The terrific, unsung Julianne Nicholson finds no easy answers in Who We Are Now

In movies, as in politics, it’s not necessarily advantageous to acknowledge that everyday problems are often insurmountably complicated, with no easy answers. One of the best films released last year, From Nowhere, was seen by almost nobody (not even by critics, excepting those of us who were assigned to review it); writer-director Matthew Newton tackled the plight of Dreamers with uncommon frankness and candor, and even saw his film released shortly after the controversy stemming from the Trump administration’s first iteration of the travel ban. But that wasn’t enough of a hook to grab people’s attention.
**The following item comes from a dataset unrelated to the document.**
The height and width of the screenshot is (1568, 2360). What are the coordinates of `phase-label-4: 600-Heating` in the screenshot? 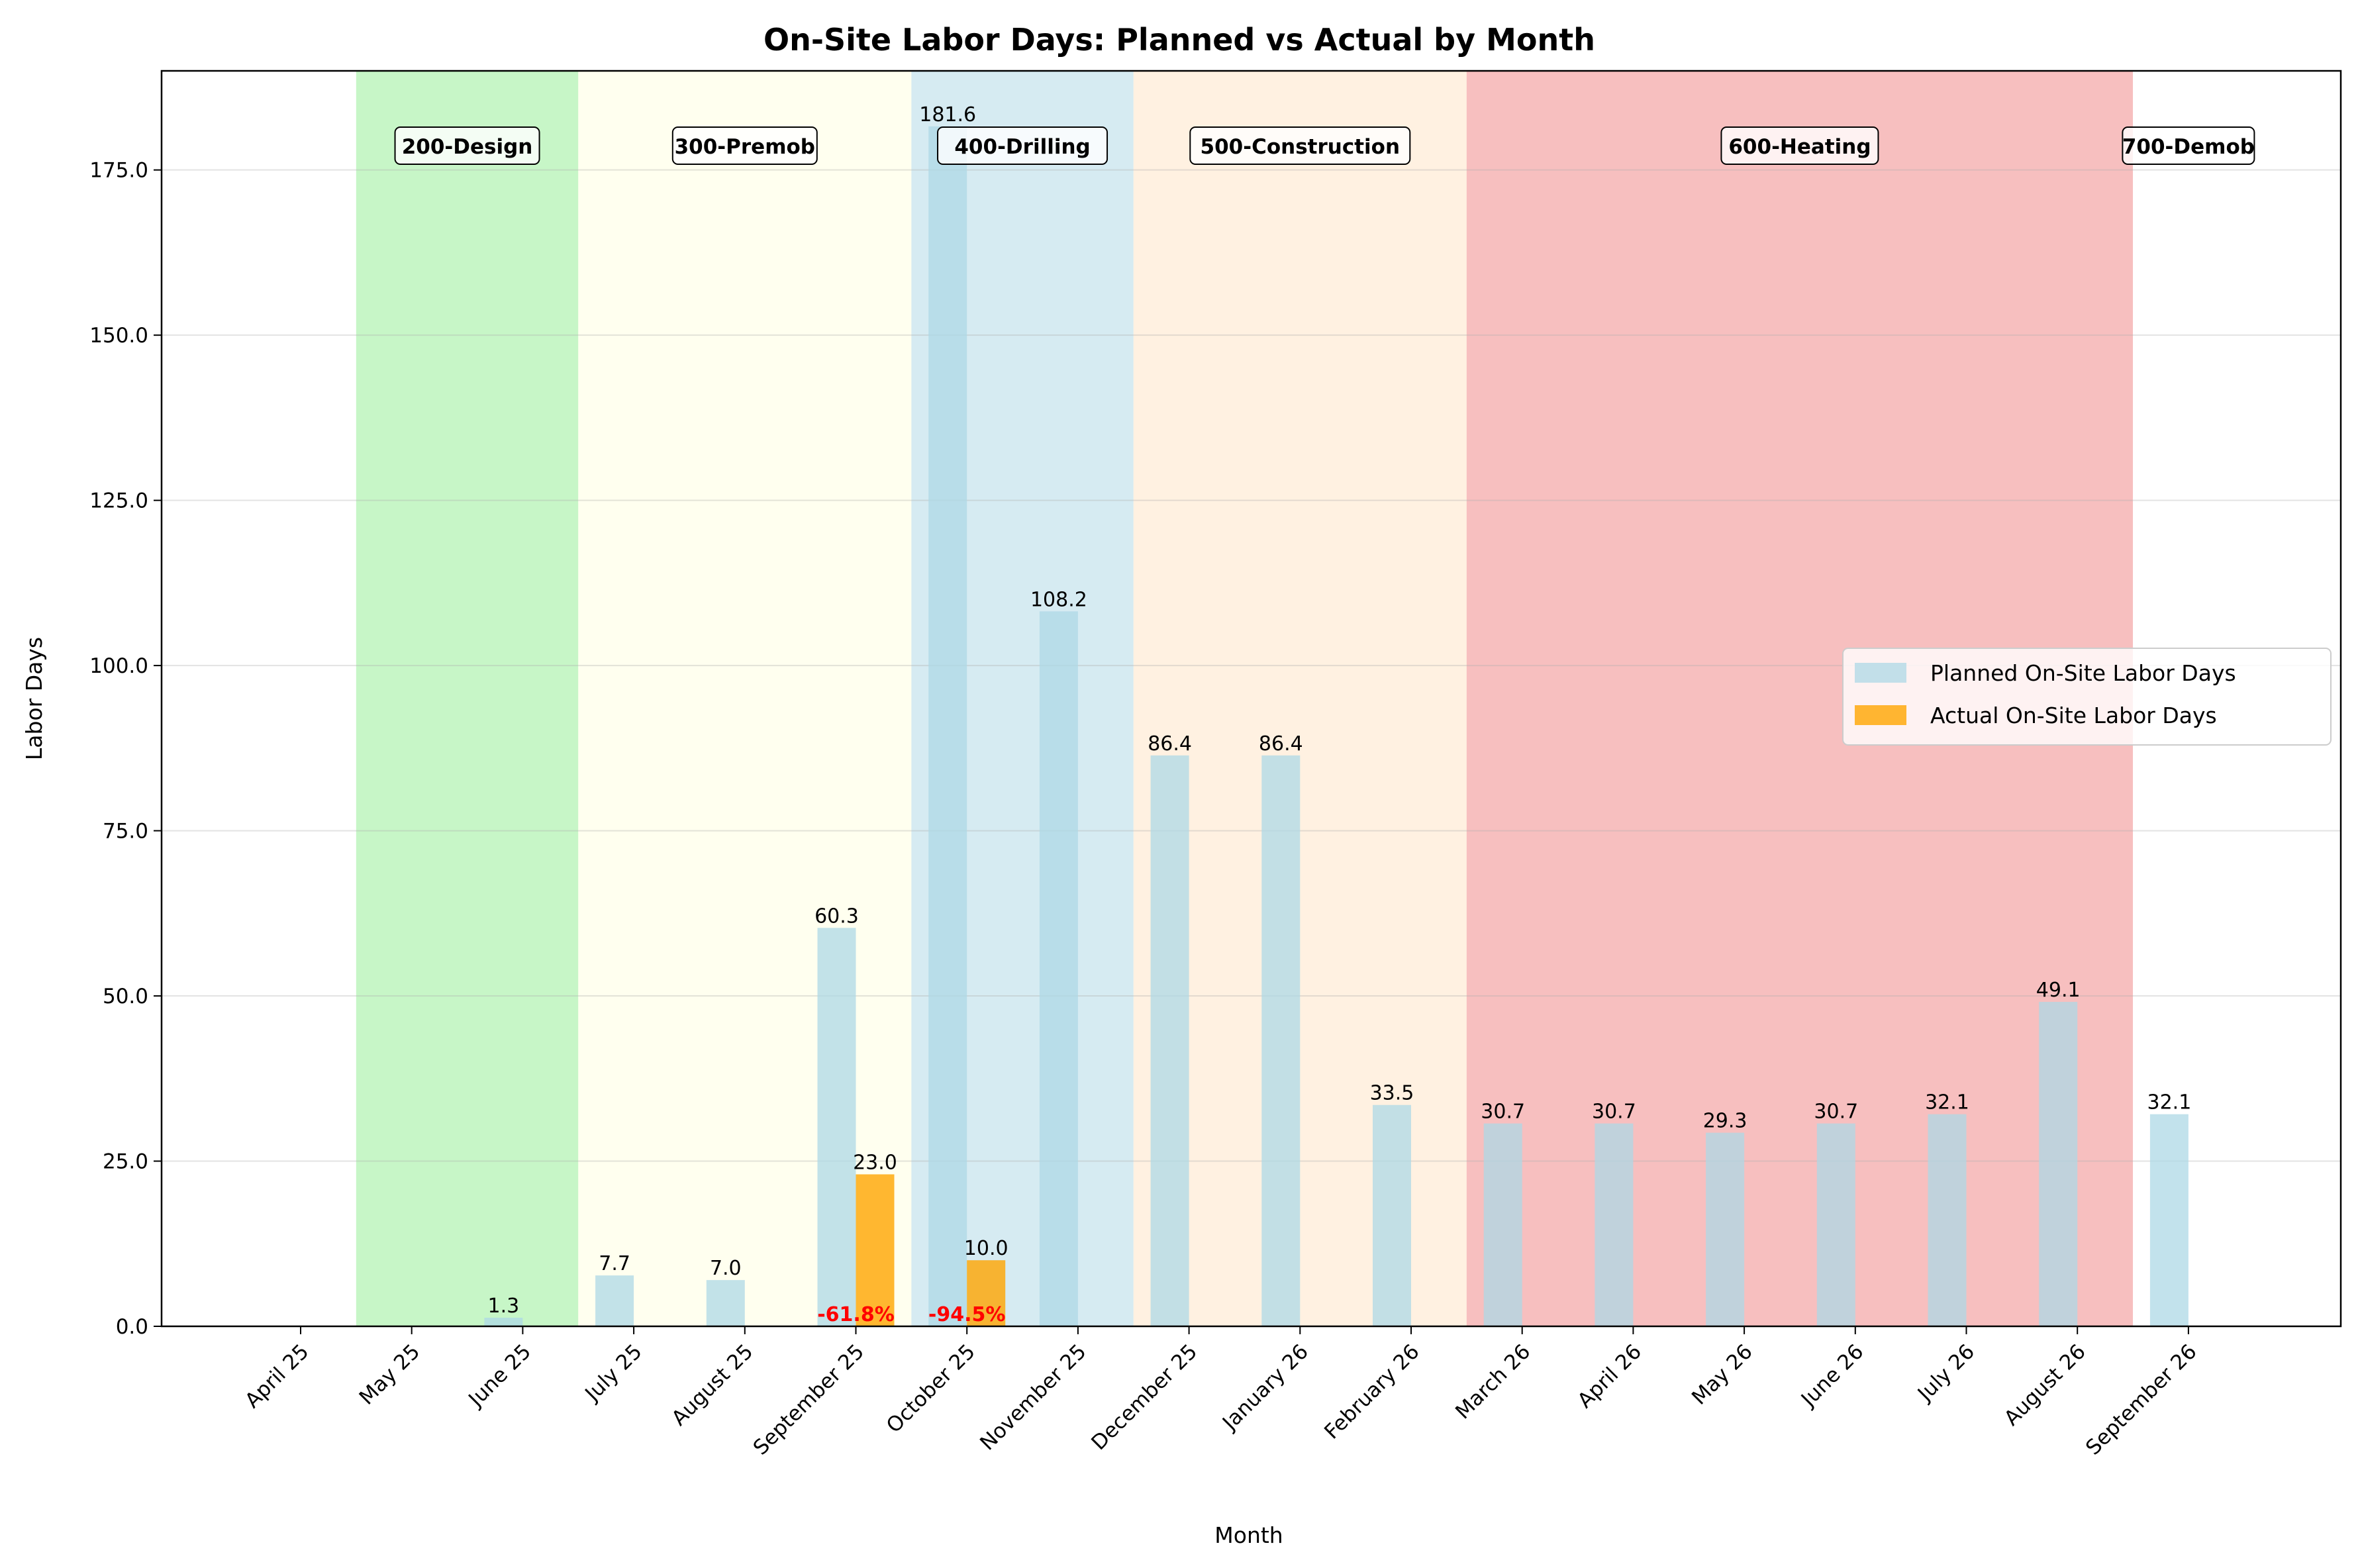 It's located at (1800, 147).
Hopefully, the same commercial fate won’t befall Newton’s equally strong follow-up, Who We Are Now, which lacks a topical angle of any kind but does at least boast a more recognizable cast. Once again, he refuses to pretend that lives in disarray can be magically repaired by good intentions, while simultaneously avoiding the defeatist attitude that insists there’s consequently no point in even trying. (His own history, which includes multiple assault charges in his native Australia, may have something to do with that.)
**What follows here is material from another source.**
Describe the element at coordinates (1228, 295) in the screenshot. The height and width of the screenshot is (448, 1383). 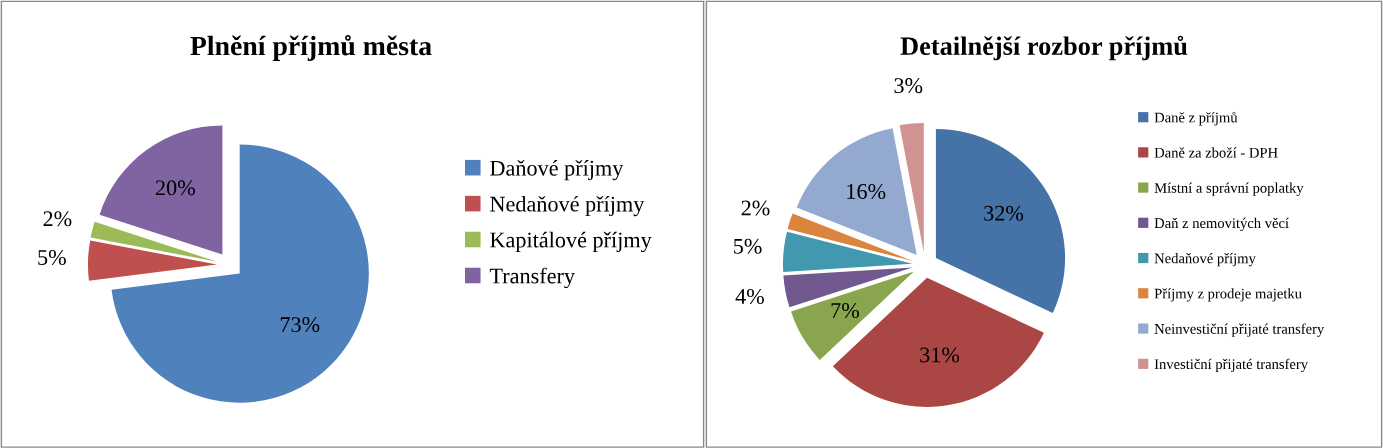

Whereas the three undocumented teens in From Nowhere struggled with a crisis imposed upon them by their parents and the U.S. government, Beth (Julianne Nicholson) has only herself to blame for her predicament. Recently released from prison after a 10-year manslaughter bid (the details of which Newton withholds for perhaps an unnecessarily long time), she’s determined to regain custody of her son, Alec (Logan Schuyler Smith), who’s been raised by her sister, Gabby (Jess Weixler), for his entire life. At the very least, Beth would like to see the boy occasionally, and have him know who his real mom is. Gabby, however, considers Beth an irredeemable fuckup with no business being a parent, and what we see of Beth’s erratic behavior doesn’t flatly contradict that assessment. Meanwhile, a separate narrative focuses on idealistic young lawyer Jess (Emma Roberts), who works for Beth’s pro bono attorney (Jimmy Smits) but has nothing to do with that particular case, instead spending her days advocating for people being chewed up by the system. There’s little doubt that these two women will eventually find each other, but their connection leads to neither uplift not tragedy. It’s messier than that.

A perpetually underrated actor still awaiting her breakout role, Nicholson (who played a smaller, radically different part in From Nowhere) gives no emotional quarter, conveying Beth’s earnest desire to turn her life around without shying away from the self-destructive qualities that scuttled it in the first place. She’s nicely matched here by Roberts, who radiates the delusional conviction of someone who hasn’t yet accepted and internalized the world’s fundamental unfairness. Indeed, there are no straightforward heroes or villains here—even the movie’s most repugnant character, a restaurant manager (Jason Biggs) who offers the desperate Beth a job in exchange for a blowjob and then hires someone else after she acquiesces, gets a moment that acknowledges him as a three-dimensional human being around whom an entirely different movie could conceivably be constructed. Newton’s screenplays still suffer from third-act problems—both From Nowhere and Who We Are Now conclude with an ironic twist that feels slightly cheap—but his dedication to fine-grained real-world complexity sets him apart from most indie filmmakers these days. It may not be a recipe for box office success, but at least the handful of folks who see them will be amply rewarded.